**Problem:**
According to the text on confession, what is meant by contrition?

As it has been pointed out, feelings of sorrow are not required at all. An act of will to reject past and future sin is what is meant by contrition. A sociopath–that is, a person not endowed with an emotionally-operative conscience–can still make a good confession. It is not that emotions have no role our in the war against sin, but that they are very often beyond our control. We are only culpable for failing to choose what we had the capacity to choose. Even the difference between perfect and imperfect contrition isn’t an emotional difference, but rather in whether the motive behind the repentance is a desire to please God or to merely save oneself from the suffering that comes as the consequences of sin. After all, how could one be willing to suffer for good, if escaping suffering is the main reason that one avoids evil? If one avoids evil out of the love of God, though, then one will not shrink from doing good simply because suffering of some kind will be involved. Perfection is when the victory of God’s will is all that matters.

Yours are really great questions to ask your confessor directly, because it is much easier to believe these things when you have heard them from your confessor himself. As for the social anxiety, having a regular confessor might help that, too. The psychological issues that you struggle with might be something you want to share with the priest outside the confessional, though, since many confessors make it a point to forget everything you tell them about yourself in the context of confession.

**Information shown:**
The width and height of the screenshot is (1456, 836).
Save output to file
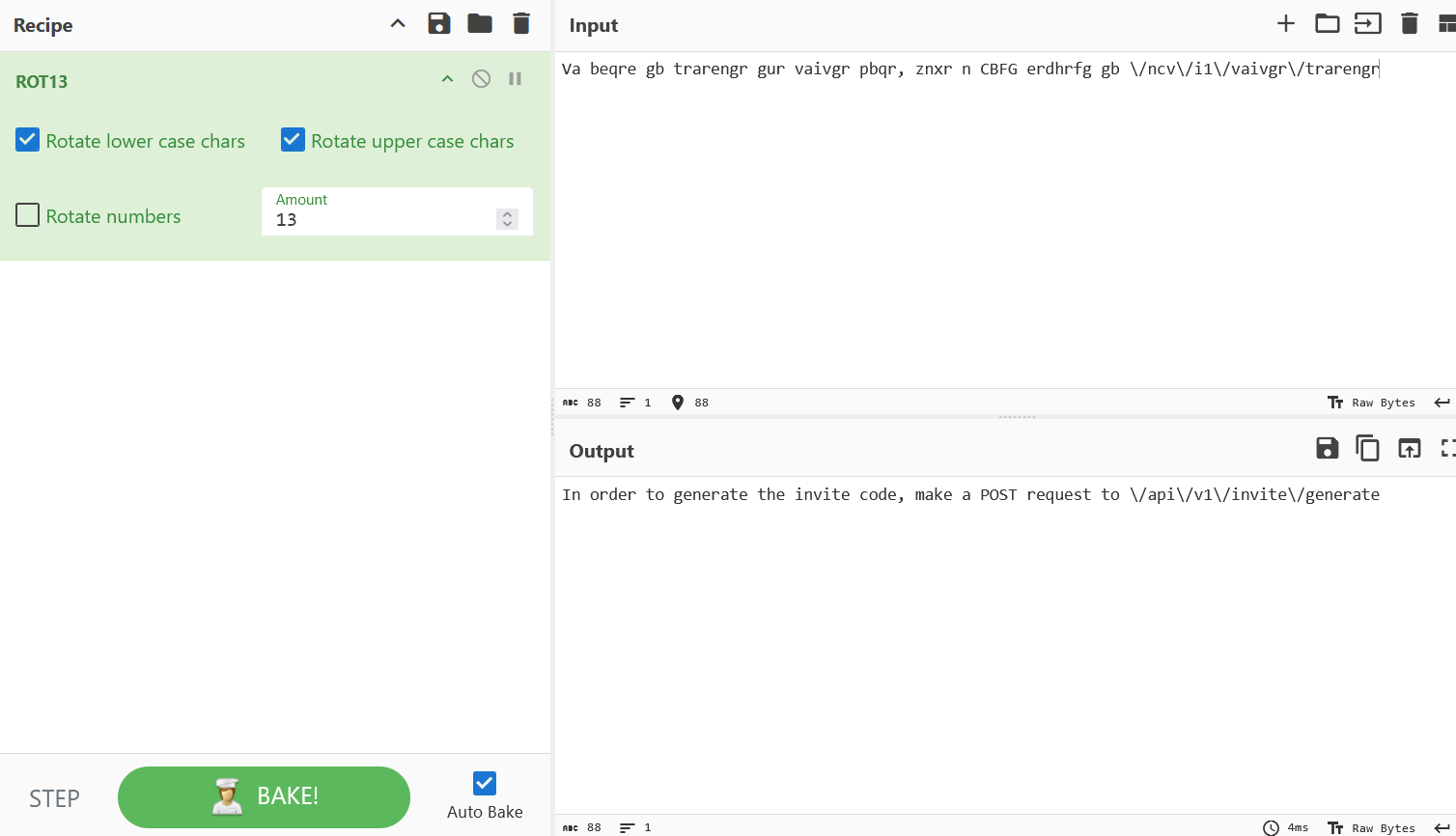(1328, 448)
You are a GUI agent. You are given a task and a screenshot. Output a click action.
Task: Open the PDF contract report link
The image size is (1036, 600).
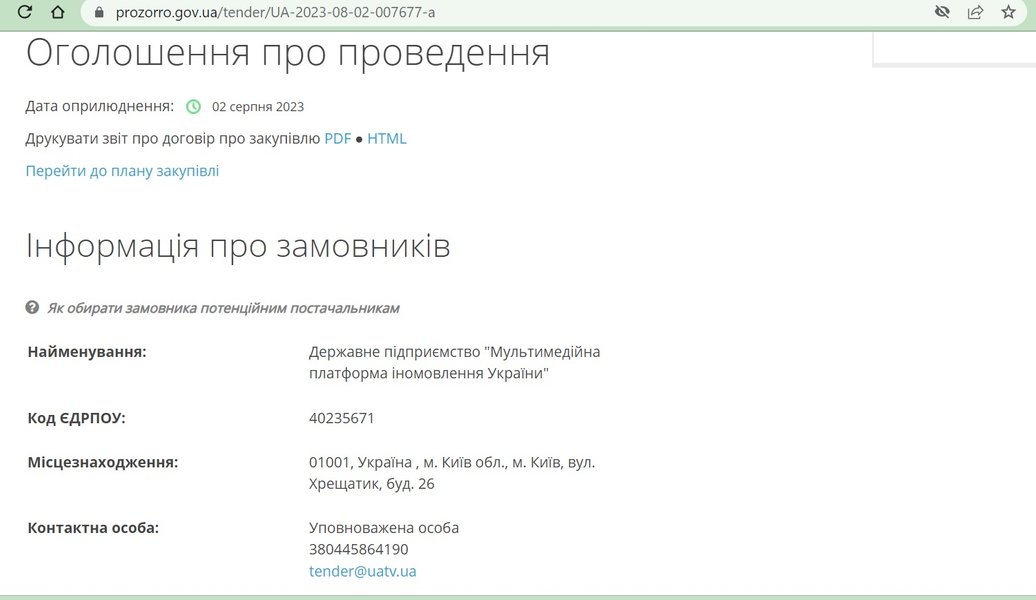pyautogui.click(x=338, y=139)
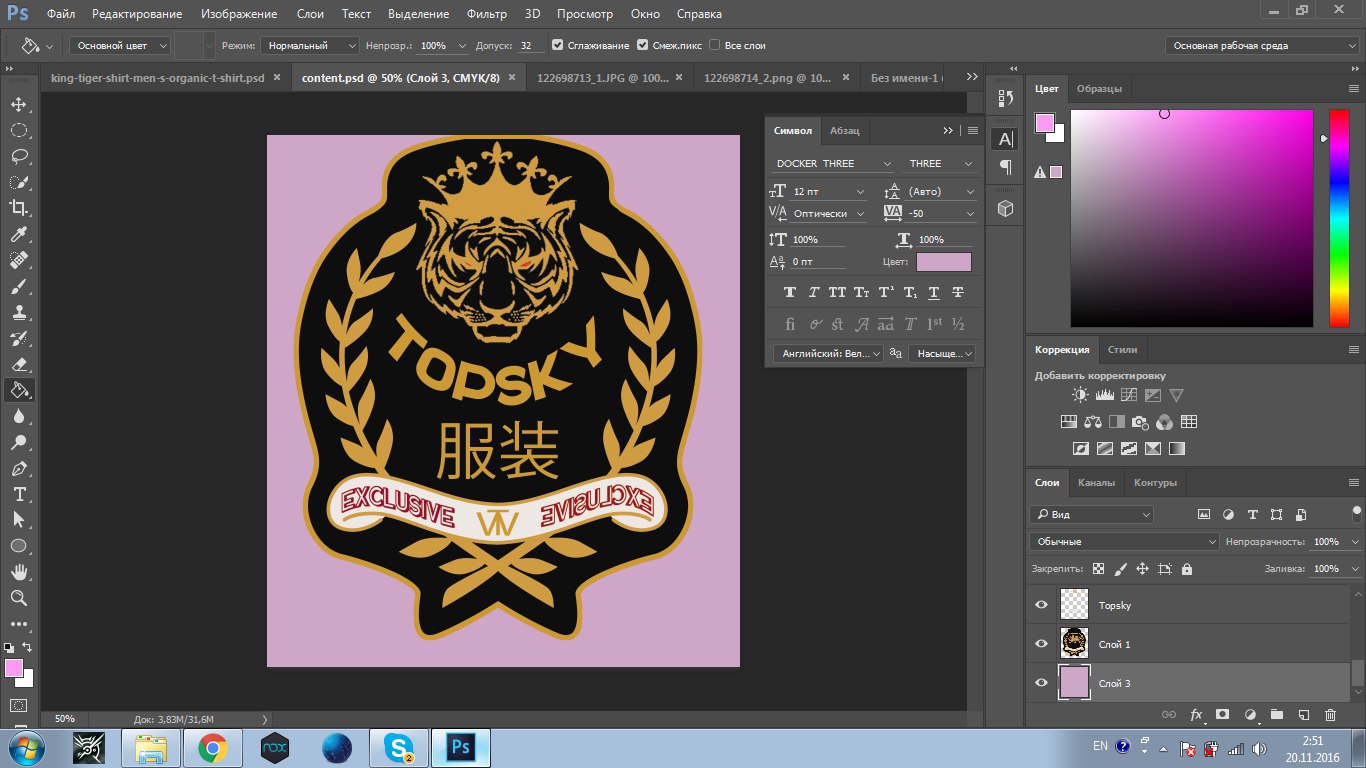The image size is (1366, 768).
Task: Switch to the Каналы tab
Action: coord(1096,482)
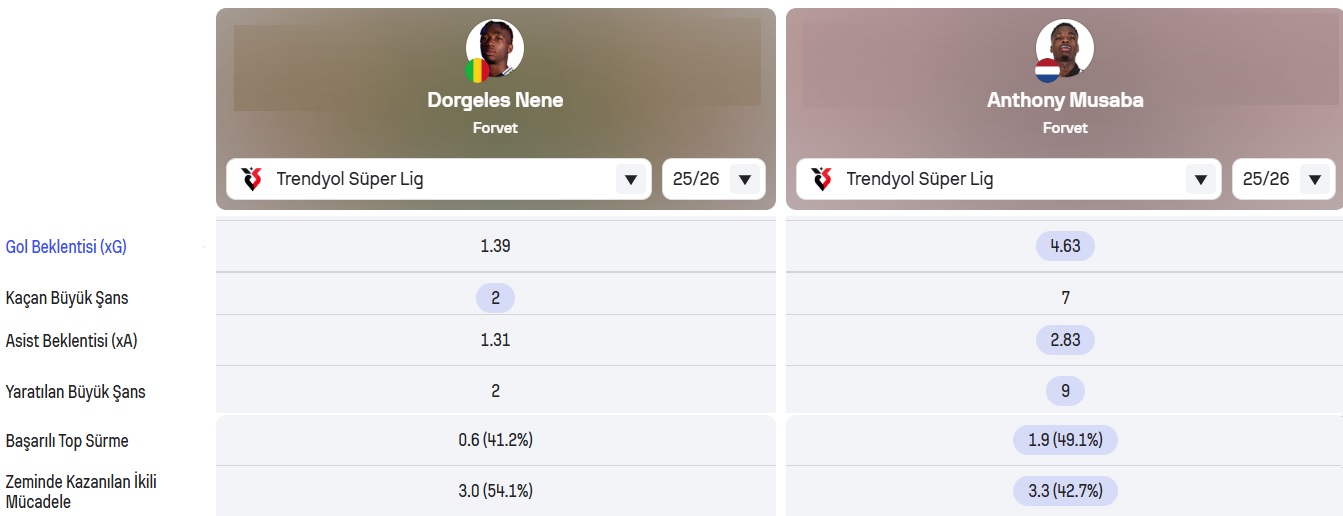Click the Kaçan Büyük Şans row label
This screenshot has height=516, width=1343.
tap(67, 298)
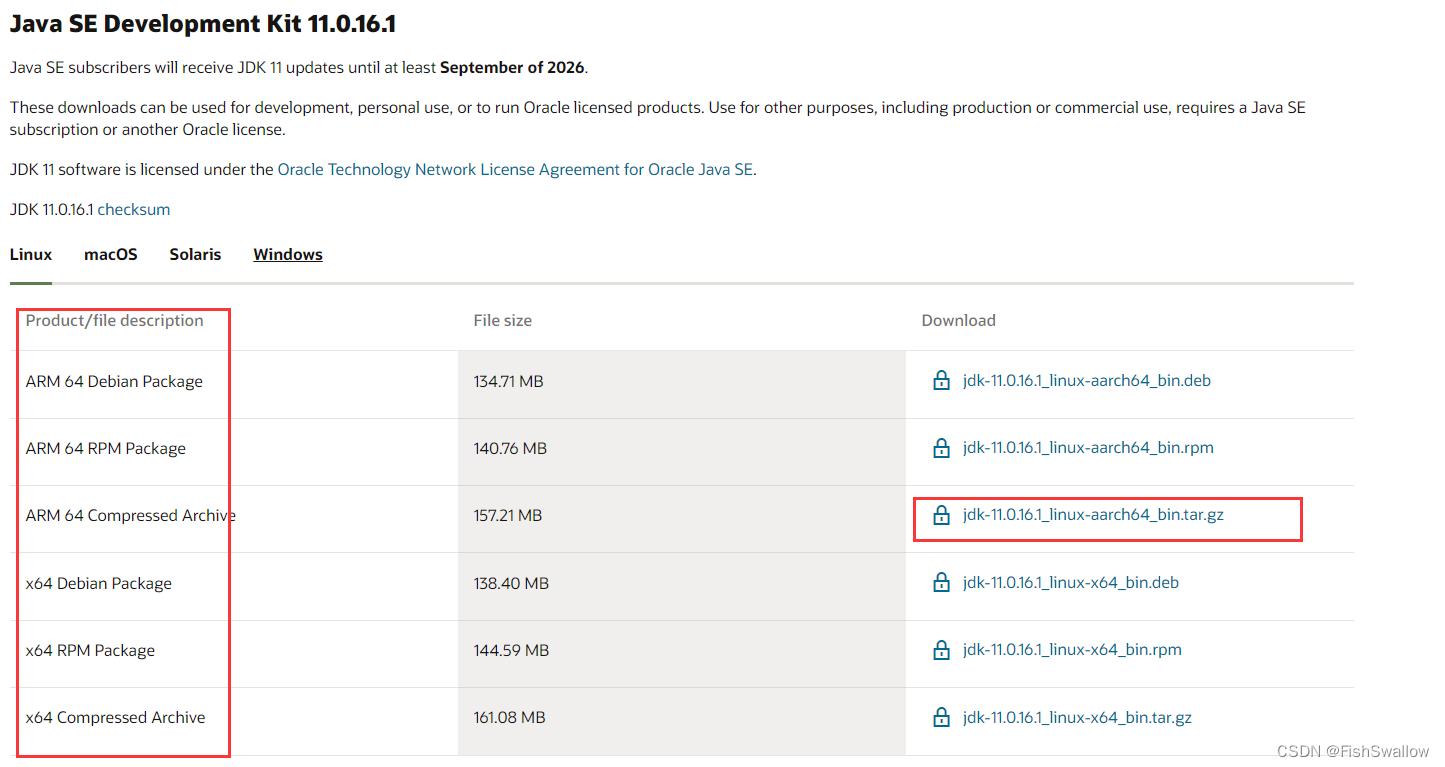Image resolution: width=1445 pixels, height=767 pixels.
Task: Click lock icon beside linux-x64_bin.rpm download
Action: [x=941, y=650]
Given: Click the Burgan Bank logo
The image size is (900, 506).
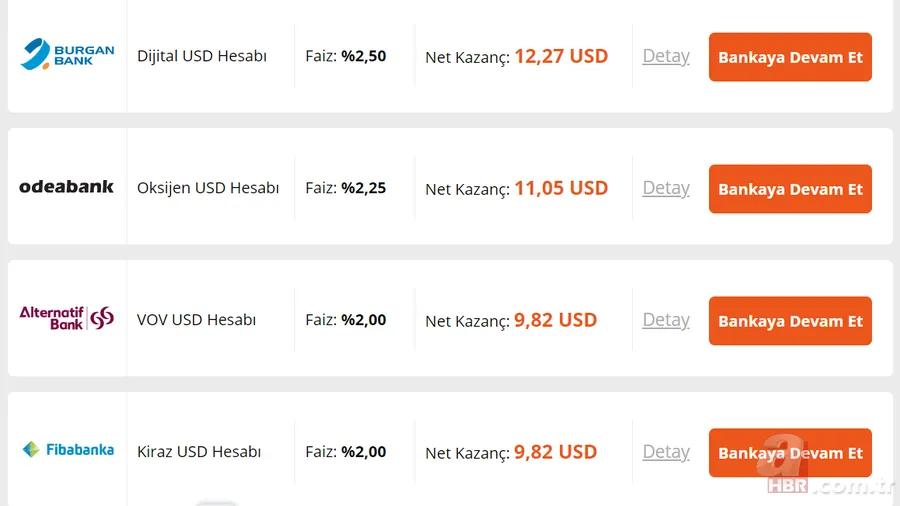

**Solution to the problem:**
An act of will to reject past and future sin.